> _WRITTEN PROBLEM 1_
Repeat the stretch of the living trust article from "You may have" through "the probate process.".
> _WRITTEN PROBLEM 2_
List every legal document that the living trust article mentions by name.

> _SOURCE EXCERPT_
Do I need a living trust?
You may have seen an advertisement in the newspaper, or perhaps you attended a financial planning seminar that described revocable inter vivos trusts, also known as living trusts. A living trust works like this: You execute a document, called a trust agreement, that creates the trust. The trust agreement names you as the trustee and the primary beneficiary of the trust. As beneficiary, you are entitled to distributions of trust assets whenever you want them. You then transfer your assets to the trust, so that when you die, you own nothing that is subject to the probate process.
Some planners assert that everyone should have a living trust, while others believe that a will is all most people need. Before you make a decision to incur the extra cost and hassle of a living trust, you should know two things:1. In Texas, probate can be fast and inexpensive.
Some states impose procedural requirements that generate large legal fees and take years to complete. But Texas has a vastly simplified procedure called "independent administration" that you can take advantage of merely by using the proper language in your will. An independent administration can often be completed within three months if no estate tax return needs to be filed. My fee to set up a living trust usually comes to about the same amount as my fee to handle an uncontested probate with independent administration. So a living trust in Texas is not likely to save probate costs. It won't even save you the cost of the executor's fee; if you don't have a relative or friend who is available to serve as executor for free, then you probably won't be able to find anyone to serve as successor trustee of a living trust for free, either.2. Living trusts do not save taxes.

Records excerpted from a collection:

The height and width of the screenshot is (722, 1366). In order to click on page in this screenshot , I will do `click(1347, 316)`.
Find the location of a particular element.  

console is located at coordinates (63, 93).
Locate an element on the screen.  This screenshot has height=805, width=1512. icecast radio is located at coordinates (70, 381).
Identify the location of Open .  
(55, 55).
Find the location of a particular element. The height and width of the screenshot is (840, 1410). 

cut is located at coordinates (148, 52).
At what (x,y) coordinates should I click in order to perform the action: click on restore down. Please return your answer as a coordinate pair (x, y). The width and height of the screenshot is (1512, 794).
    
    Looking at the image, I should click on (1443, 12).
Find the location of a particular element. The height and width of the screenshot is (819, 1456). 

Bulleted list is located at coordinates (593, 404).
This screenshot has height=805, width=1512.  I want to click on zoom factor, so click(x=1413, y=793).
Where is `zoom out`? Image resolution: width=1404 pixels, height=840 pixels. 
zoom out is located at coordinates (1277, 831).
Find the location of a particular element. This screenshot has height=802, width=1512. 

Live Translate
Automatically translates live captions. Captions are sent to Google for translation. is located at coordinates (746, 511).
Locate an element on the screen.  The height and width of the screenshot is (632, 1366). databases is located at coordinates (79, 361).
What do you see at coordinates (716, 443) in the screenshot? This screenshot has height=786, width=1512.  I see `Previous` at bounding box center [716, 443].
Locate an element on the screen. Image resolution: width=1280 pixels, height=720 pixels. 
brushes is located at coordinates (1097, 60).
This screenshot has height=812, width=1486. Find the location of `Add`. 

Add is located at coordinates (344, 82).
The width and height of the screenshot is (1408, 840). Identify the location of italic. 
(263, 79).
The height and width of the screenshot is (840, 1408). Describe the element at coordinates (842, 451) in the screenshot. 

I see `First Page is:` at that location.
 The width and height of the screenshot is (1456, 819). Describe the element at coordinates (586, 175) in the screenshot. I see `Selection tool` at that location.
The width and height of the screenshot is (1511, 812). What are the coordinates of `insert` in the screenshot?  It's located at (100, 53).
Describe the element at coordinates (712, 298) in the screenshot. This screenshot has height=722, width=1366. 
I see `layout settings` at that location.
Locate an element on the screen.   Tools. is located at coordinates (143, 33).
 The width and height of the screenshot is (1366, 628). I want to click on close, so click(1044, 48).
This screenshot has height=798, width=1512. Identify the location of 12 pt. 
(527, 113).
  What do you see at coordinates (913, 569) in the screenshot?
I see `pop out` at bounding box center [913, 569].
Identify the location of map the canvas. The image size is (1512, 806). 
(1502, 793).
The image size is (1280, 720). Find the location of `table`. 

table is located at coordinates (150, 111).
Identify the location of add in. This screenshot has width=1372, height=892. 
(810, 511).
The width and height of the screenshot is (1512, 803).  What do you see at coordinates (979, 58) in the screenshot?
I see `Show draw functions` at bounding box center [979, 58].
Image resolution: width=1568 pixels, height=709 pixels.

> _COMPLETE ANSWER 1_
You may have seen an advertisement in the newspaper, or perhaps you attended a financial planning seminar that described revocable inter vivos trusts, also known as living trusts. A living trust works like this: You execute a document, called a trust agreement, that creates the trust. The trust agreement names you as the trustee and the primary beneficiary of the trust. As beneficiary, you are entitled to distributions of trust assets whenever you want them. You then transfer your assets to the trust, so that when you die, you own nothing that is subject to the probate process.

> _COMPLETE ANSWER 2_
- trust agreement
- will
- estate tax return